### Required action
Only the lines from the line containing "Instruction: Hide video track V1 output" through the final line of the entries should be printed, exactly as given, with the pictures left out.

Screenshot grounding data:
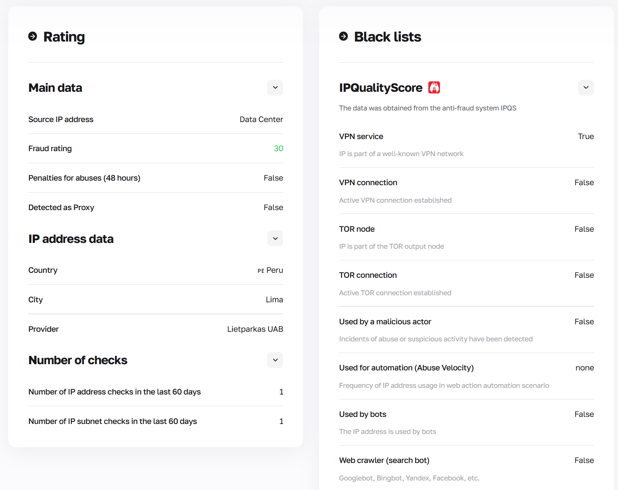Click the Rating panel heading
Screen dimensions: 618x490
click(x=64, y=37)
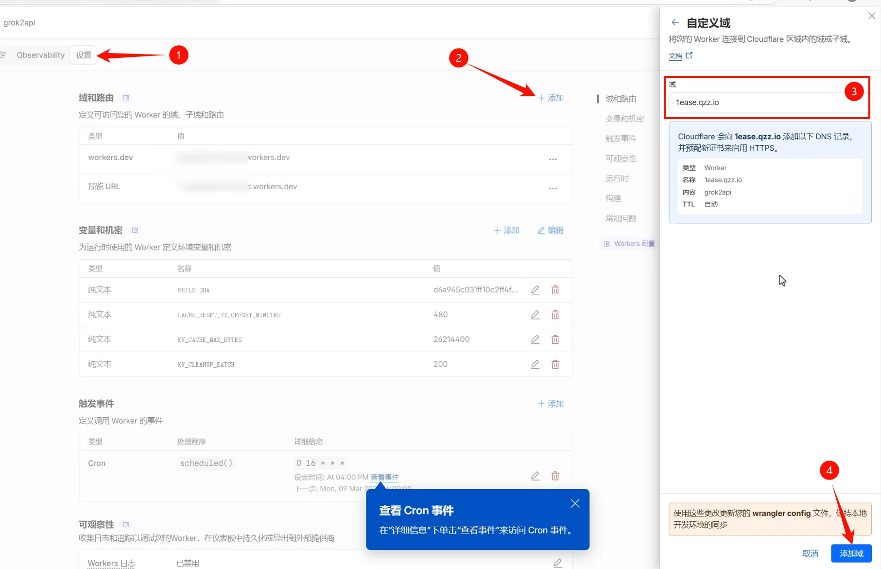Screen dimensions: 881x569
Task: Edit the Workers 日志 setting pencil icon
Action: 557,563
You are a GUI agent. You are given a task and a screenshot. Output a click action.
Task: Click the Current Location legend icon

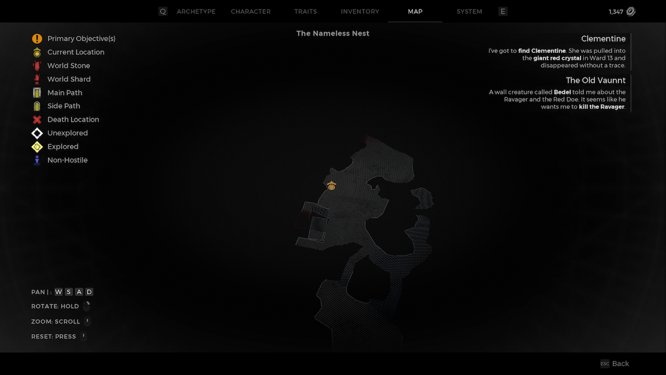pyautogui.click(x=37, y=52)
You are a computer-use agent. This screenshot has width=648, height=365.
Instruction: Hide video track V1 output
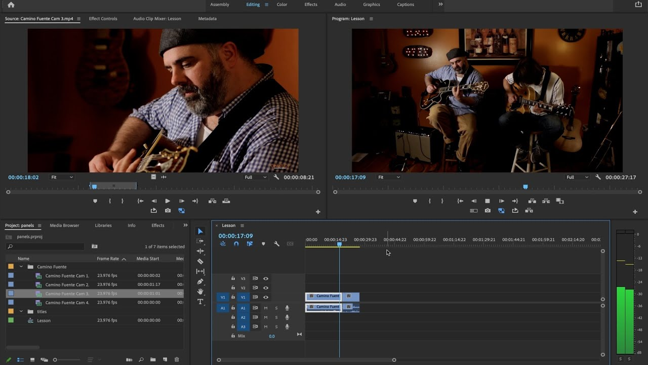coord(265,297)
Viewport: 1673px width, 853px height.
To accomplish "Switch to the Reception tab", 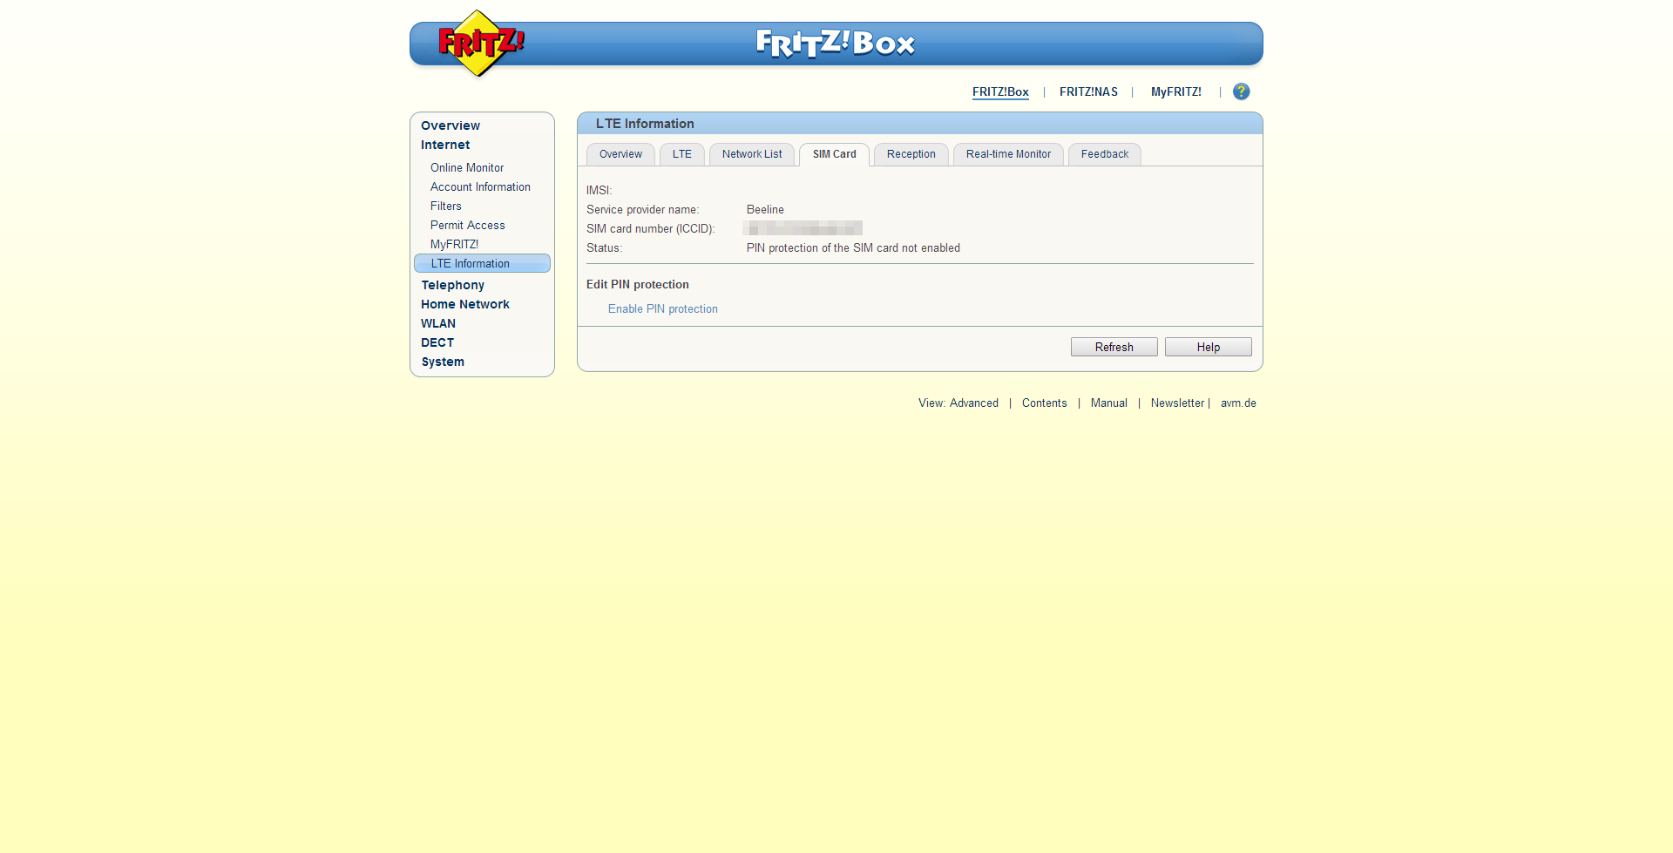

### Final answer
Instruction: Hide video track V1 output
coord(265,297)
Viewport: 1673px width, 853px height.
To accomplish "Switch to the Reception tab", 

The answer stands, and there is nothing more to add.